THE OTTOMAN PRINCE JEM AND THE LOVELY FRENCH BOYS, 1482
The poem presented here concerns a banquet in Nice attended by the Ottoman poet-prince Jem, who arrived there with a suite of thirty followers on 16 October 1482, hoping for the support of the King of France in invading his homeland, and remained “some four months till an outbreak of the plague in that city rendered his removal desirable.”
Jem (modern Turkish Cem) Sultan (1459-95) is often considered one of the great romantic figures of the fifteenth-century on account of his “courage and talents, combined with his misfortunes.” The third son of the Sultan Mehmed II the Conqueror (one of the boysexual episodes in whose life is described in "Le Vice" in Turkey), he attempted unsuccessfully to contest the throne with his elder half-brother Bayezid II on their father’s death, which led to him spending the rest of his life as a well-treated hostage in Rhodes, France and Italy.
The poem appears only to have been fully translated into English by E. J. W. Gibb in his A History of Ottoman Poetry, volume II (London, 1902) pp. 90-2, rather pedantically and obscurely.
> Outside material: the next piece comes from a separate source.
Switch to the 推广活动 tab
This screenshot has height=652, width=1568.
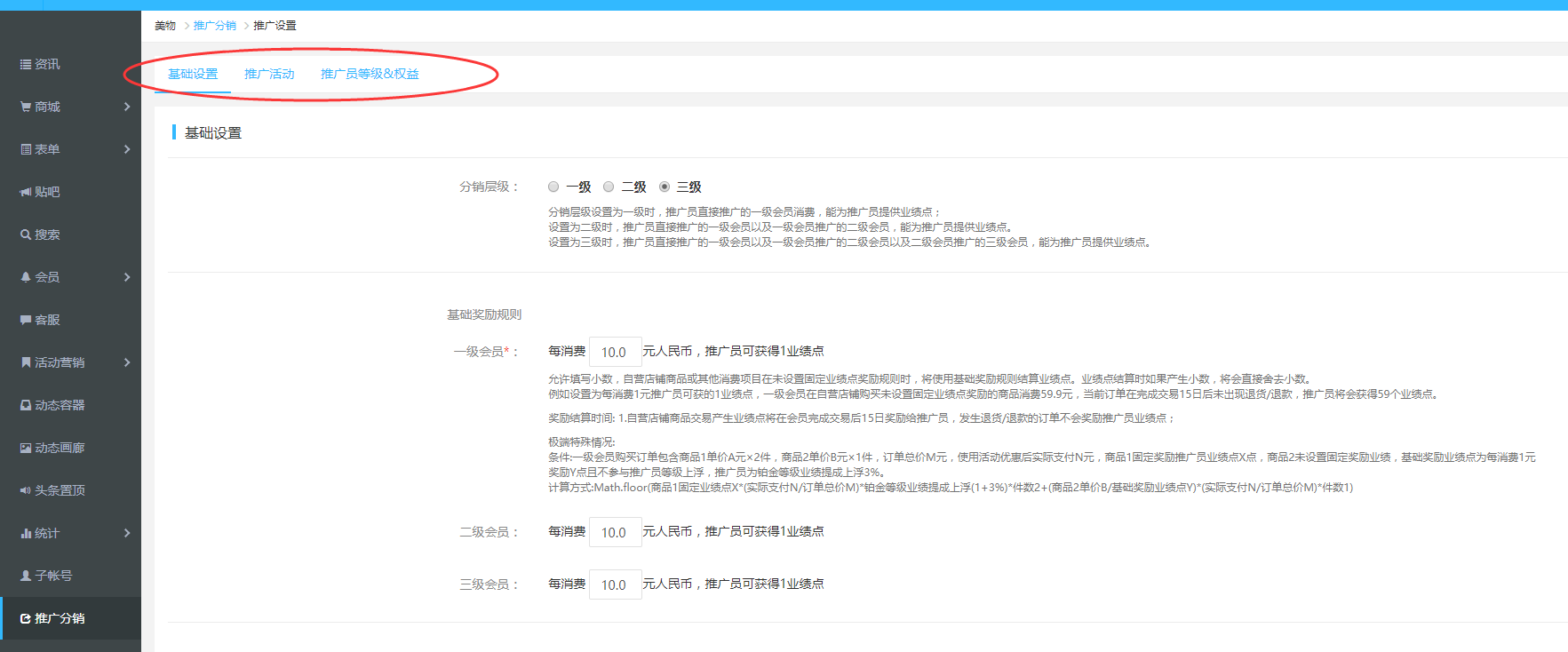tap(269, 74)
Fifteen of the fifty-six lines in his version were translated into livelier verse by Anthony Reid in his The Eternal Flame: A World Anthology of Homosexual Verse, volume I (New York, 1990) p. 364. Though those selected were of obvious Greek love interest, they were not the only such ones. Both versions are therefore given here, Reid’s first.
Reid, like some others before him, makes Jem the author as well as the addressee of the poem, but Gibb gave convincing reasons for following an earlier attribution: “According to Latífí, [Jem’s loyal “nishánji or chancellor” who accompanied him to Europe,] Sa’dí, who, as we know, was himself something of a poet, composed and presented to his master during their sojourn at Nice a poem in which he sought to cheer him in his ill-fortune by pointing out how destiny may not be evaded, and how even now he was enjoying every delight which kingship could procure. This poem, which later writers such as ‘Ashiq and Hasan attribute, not to Sa'dí, but to Jem, eventually acquired considerable celebrity as the work of the Prince himself. I am, however, inclined to think that Latífí, our earliest authority, is right in his attribution, and that the piece of verse in question is really from the pen of the nishánji. Not only would such an authorship harmonize better with the wording of the poem, which is throughout addressed to Jem, who is thrice mentioned by name, but the work, both in language and in spirit, is quite unlike the ghazels in Jem’s Díwán, the manipulation being much less skilful and the ideas much more matter-of-fact. But as this production, apart from any question of authorship, is very interesting as being quite unusually realistic for a Turkish poem, and as presenting an obviously true picture of the Prince’s life at Nice, I give a translation of it at the end of this chapter.”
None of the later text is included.